In his remarks, Dr. Kiprotich said as a county, they initiated an RRI to ensure all girls within the age bracket get the HPV vaccine, “what is wrong with our girls getting the vaccine that would prevent them from getting cancer in their later lives?”

He however said there was a need for men to be encouraged to go for screening because a majority of them waited until they stopped passing urine to go to hospital.

“Prostate enlargement can be diagnosed early through PSA testing and managed, but majority of our men rarely go for testing,” noted Dr Kiprotich.

He added that from numerous medical camp screenings done in the county, it emerged that demand for health services was huge hence the need to put in place strategies that would ensure better access to healthcare.

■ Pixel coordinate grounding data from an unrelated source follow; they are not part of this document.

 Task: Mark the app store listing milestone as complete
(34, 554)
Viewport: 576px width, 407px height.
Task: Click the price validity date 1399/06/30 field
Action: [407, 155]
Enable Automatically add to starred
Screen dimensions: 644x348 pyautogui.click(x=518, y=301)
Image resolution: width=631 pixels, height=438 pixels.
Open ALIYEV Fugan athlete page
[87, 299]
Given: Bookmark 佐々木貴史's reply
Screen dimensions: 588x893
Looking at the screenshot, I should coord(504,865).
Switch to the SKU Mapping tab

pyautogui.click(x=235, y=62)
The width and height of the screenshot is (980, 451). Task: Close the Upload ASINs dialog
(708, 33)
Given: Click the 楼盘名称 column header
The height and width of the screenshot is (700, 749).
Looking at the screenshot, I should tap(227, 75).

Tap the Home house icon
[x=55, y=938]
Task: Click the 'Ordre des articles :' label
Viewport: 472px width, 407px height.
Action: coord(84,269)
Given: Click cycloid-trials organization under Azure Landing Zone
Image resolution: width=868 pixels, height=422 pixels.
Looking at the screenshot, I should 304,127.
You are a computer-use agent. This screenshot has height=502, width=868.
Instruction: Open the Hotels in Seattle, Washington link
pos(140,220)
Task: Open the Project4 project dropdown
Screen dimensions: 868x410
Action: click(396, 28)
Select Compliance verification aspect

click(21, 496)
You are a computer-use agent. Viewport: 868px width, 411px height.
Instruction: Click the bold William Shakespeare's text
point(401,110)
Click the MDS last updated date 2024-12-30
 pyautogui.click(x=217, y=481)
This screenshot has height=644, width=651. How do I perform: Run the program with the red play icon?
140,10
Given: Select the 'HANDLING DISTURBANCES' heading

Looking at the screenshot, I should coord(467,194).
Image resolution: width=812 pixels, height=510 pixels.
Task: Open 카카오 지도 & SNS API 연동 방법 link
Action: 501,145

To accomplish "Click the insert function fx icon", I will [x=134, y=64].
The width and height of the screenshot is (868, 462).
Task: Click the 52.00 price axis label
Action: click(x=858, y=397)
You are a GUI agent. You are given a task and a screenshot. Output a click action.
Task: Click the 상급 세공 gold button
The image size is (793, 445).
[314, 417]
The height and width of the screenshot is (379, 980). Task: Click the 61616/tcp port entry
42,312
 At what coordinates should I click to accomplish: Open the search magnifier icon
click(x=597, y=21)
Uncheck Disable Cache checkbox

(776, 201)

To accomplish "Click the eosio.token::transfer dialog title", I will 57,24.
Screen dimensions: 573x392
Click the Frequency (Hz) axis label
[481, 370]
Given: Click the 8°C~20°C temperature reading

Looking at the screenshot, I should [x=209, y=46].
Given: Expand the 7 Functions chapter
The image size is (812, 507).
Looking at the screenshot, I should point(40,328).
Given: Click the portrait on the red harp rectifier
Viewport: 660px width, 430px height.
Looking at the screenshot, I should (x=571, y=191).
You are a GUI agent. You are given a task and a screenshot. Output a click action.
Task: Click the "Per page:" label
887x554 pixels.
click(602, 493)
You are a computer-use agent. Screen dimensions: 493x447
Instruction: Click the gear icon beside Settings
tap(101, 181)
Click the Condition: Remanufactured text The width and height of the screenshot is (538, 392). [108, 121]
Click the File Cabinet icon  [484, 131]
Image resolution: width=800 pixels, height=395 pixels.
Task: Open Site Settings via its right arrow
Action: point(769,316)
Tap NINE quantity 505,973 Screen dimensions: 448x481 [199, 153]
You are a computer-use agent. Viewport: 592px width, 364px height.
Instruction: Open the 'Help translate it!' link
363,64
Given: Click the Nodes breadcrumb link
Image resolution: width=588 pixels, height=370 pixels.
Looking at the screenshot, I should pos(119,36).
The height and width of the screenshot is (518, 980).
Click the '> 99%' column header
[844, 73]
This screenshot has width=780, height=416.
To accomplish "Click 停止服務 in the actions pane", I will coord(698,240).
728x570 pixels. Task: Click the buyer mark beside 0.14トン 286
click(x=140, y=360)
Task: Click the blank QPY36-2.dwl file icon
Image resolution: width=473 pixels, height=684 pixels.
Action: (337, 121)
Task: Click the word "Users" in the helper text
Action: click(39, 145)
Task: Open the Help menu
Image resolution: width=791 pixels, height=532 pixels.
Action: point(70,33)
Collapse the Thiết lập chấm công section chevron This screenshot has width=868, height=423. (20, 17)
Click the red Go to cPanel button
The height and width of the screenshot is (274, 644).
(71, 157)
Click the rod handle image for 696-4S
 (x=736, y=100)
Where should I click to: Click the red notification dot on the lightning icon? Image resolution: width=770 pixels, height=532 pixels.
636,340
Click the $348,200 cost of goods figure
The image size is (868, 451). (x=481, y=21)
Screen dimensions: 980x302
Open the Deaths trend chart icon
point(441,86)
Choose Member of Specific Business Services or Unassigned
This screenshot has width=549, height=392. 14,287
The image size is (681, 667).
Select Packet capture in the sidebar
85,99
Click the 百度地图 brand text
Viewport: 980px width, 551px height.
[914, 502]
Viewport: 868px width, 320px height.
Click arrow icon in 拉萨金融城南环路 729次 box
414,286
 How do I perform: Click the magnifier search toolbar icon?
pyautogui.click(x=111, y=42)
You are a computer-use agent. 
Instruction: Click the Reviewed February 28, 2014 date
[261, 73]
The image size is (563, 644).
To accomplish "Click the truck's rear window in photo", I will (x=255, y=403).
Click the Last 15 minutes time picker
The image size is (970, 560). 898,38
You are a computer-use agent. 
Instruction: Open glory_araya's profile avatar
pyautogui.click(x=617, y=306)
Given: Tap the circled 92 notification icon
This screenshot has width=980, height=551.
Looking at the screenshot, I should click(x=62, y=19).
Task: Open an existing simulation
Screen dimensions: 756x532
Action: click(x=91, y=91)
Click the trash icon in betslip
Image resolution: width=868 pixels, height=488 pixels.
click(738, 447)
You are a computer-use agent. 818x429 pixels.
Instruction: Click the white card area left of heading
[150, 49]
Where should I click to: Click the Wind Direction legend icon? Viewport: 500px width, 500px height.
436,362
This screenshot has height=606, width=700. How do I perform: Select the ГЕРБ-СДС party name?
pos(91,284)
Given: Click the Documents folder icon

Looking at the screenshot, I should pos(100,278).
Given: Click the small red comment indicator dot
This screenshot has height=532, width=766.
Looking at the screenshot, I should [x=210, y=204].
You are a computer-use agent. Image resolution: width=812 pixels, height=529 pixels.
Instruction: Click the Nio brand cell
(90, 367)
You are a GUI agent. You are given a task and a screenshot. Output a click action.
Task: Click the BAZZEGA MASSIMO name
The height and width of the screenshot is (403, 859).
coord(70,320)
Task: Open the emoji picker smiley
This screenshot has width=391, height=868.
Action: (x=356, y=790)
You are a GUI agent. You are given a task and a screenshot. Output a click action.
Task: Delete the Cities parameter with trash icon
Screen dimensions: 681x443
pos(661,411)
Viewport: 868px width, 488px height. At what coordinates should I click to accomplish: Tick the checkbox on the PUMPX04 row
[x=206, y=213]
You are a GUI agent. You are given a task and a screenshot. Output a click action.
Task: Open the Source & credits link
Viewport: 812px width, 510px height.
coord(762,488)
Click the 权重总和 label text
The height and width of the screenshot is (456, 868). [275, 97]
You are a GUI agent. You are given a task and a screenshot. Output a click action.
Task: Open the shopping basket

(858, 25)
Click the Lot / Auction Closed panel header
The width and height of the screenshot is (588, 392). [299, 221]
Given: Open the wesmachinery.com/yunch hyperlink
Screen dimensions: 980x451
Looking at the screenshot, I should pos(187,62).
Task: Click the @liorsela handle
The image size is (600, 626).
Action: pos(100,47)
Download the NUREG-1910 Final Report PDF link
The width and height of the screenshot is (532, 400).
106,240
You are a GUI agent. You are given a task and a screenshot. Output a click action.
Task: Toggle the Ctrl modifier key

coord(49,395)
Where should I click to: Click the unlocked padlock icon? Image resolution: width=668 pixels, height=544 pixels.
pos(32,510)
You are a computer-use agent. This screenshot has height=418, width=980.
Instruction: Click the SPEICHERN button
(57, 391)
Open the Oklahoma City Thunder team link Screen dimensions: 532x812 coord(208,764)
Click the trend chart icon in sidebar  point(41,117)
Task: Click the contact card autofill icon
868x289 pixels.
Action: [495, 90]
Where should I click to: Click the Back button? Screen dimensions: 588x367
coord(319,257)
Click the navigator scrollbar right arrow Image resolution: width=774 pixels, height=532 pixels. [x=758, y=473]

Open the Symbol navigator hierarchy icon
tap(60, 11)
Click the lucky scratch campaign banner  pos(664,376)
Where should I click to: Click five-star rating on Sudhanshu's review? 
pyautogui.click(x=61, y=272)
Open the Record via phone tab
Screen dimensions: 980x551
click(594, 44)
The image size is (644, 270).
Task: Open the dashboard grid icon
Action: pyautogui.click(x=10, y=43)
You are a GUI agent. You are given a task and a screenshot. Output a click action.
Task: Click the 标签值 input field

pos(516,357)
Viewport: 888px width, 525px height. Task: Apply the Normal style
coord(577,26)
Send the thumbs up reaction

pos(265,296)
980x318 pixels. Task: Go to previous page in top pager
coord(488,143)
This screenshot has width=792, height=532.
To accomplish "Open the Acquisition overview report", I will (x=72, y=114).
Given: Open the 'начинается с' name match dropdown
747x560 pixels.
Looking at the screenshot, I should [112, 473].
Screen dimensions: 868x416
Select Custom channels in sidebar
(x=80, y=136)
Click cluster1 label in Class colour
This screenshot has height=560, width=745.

“We have realized there is an increase of hypertensive cases in our communities that the affected may not be aware of. Last year we only screened 4000 mothers out of a population of more than 40,000 women of reproductive age, indicating a serious gap. We have also realized that most men do not go for prostate enlargement check-ups, and will only go the hospital when the urine is completely blocked,” he said.

“The issue of prostate enlargement is largely a private affair for men and because of the stigma attached to it, they will only come to the hospital when they realize the urine is completely blocked,” he added.